Wednesday, March 04, 2009

#959 Leftovers

I guess one of things we’re most familiar and most comfortable with is leftovers. They are a part of nearly everyone’s life. And the proof is there’s only one word for them.
It’s long been my contention that the more uncomfortable or embarrassed we are about a thing, the more words we have for it. Witness how many words we have for sex organs. The reason is the progressive euphemism. A euphemism will be developed for a thing. Then that euphemism is viewed as disgusting and another one will come from it and so on.
The word urinate was reduced to the word that starts with P and rhymes with sis, then it was reduced to pee, then that was child-i-fied to pee pee.
At least it’s easy to text now.
Especially since the word urinate is back in acceptable use.

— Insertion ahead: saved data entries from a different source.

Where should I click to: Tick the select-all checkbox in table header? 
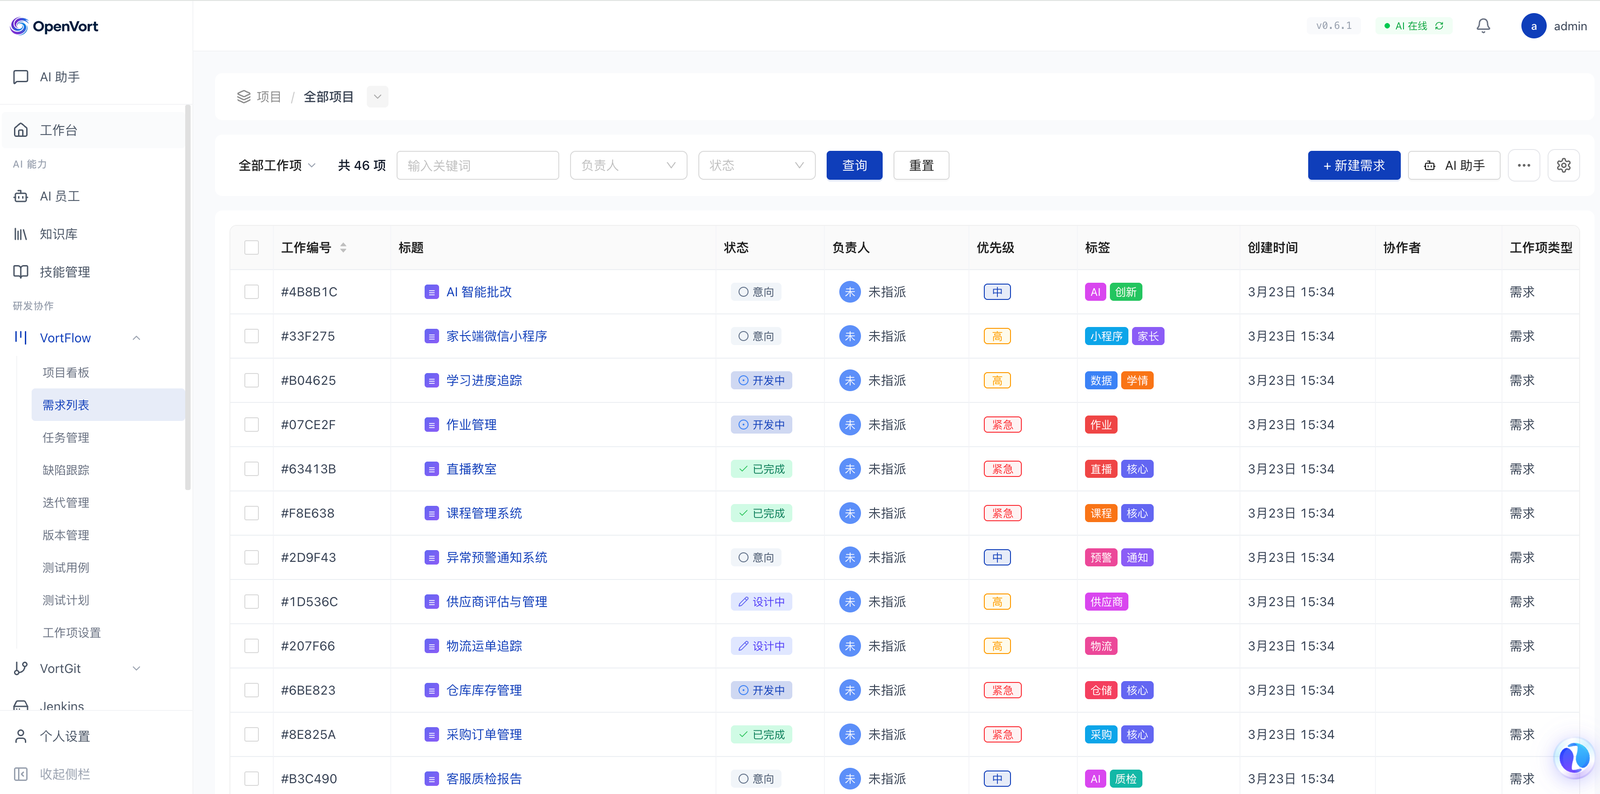[251, 248]
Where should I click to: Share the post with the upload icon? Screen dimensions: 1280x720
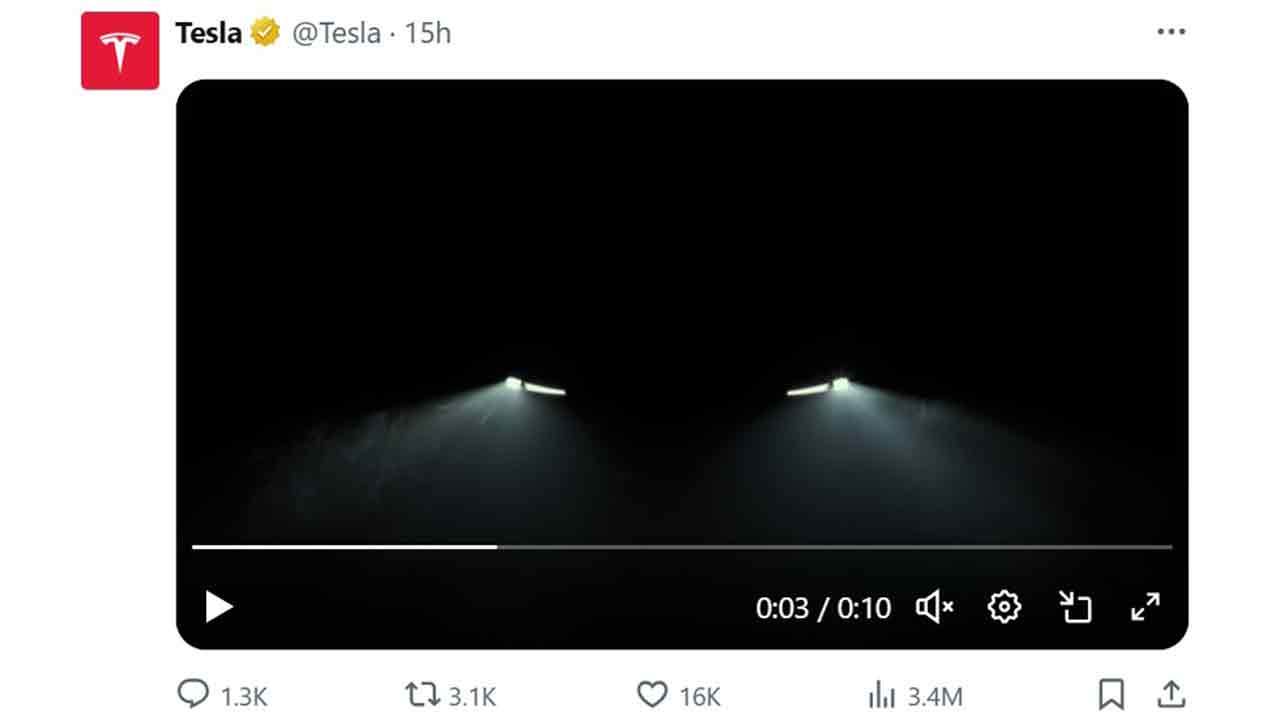(x=1171, y=695)
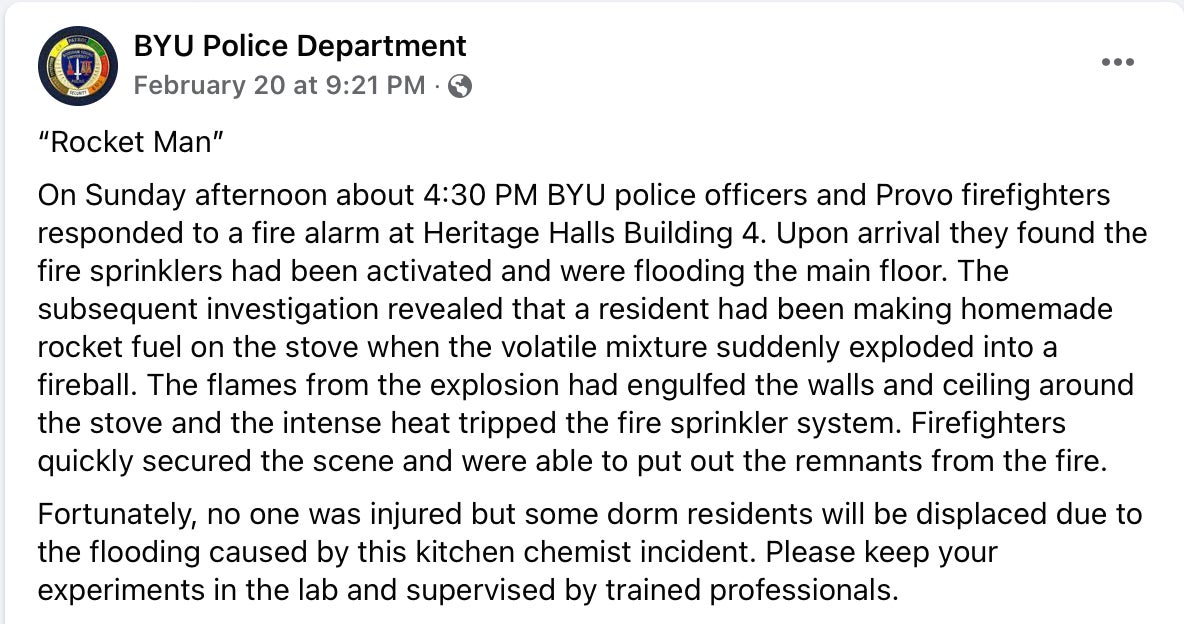The image size is (1184, 624).
Task: Click the February 20 at 9:21 PM timestamp
Action: (279, 85)
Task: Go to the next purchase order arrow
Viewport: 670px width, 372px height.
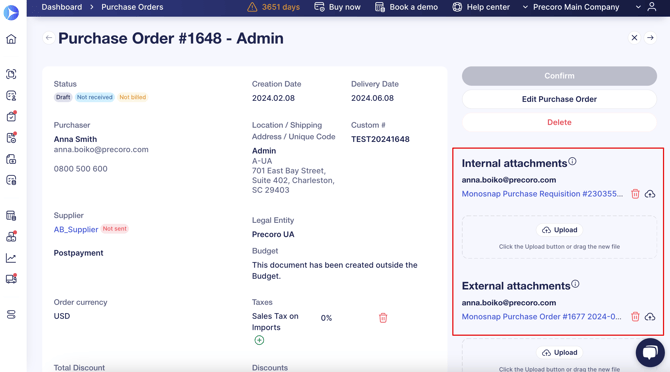Action: pos(650,38)
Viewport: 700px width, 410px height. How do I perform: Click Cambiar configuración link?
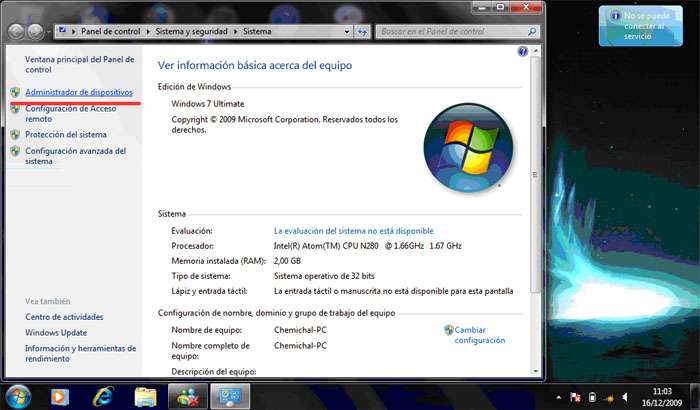coord(479,335)
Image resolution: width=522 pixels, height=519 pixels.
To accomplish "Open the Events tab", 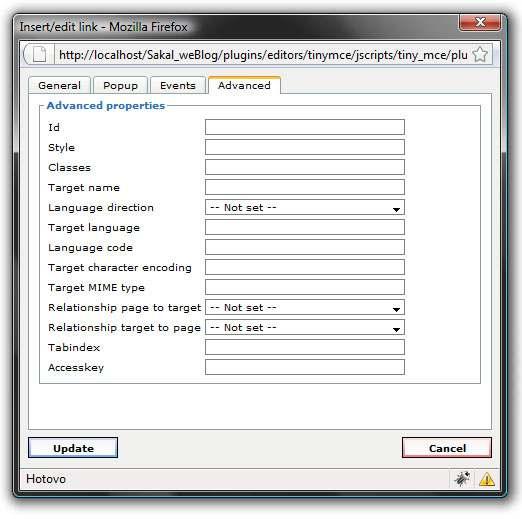I will [178, 85].
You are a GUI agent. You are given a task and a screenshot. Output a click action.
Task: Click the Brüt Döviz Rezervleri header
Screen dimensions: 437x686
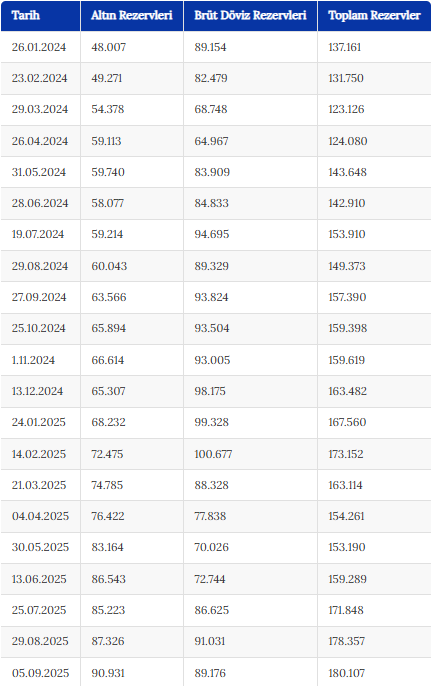250,15
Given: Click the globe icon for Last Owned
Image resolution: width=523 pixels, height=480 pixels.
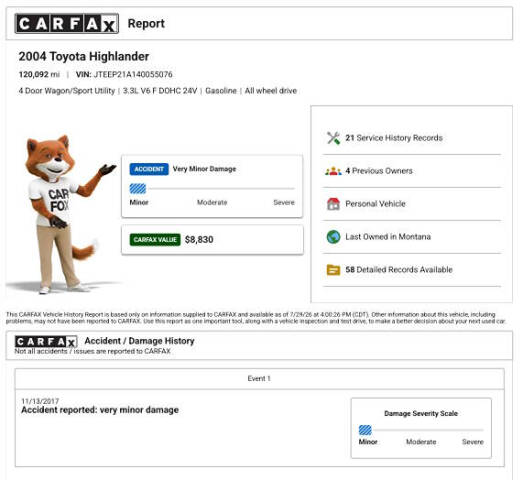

The sex organs enjoy a disproportionate amount of words compared to other body parts. Yet there’s only one word for elbow. There is apparently nothing sexy about an elbow.
Penne pasta is Freudian and sexy.
Elbow macaroni not so much.
Maybe because we so often stir it in to leftovers.
Judging by the recent economic news, there are also endless words for the crashing economy. Depression, recession, collapse, uncertainty. Sounds like we don’t need a bailout, we need a drug. How about a liquid injection from a big pharmaceutical company?
Actually, that’s not so farfetched. Big Pharma is one of the few vibrant growth sectors in the market.
So follow your baby boomer urges, and put all your money in drugs.
Speaking of the economy, my friend Rick had a great solution for the national debt we’re about to stimulate. He pointed out since we were saddling our grandchildren with this massive debt burden we could only help them by “spreading it around a little,” to paraphrase the prez during his election campaign.
The solution? All our kids need to have octuplets. The more grandchildren, the less any one of them has to pay to bail us out today.
I’m comfortable with the idea. Because even though our generation will consume most of the good stuff, at least they’ll get the leftovers.
America, ya gotta love it.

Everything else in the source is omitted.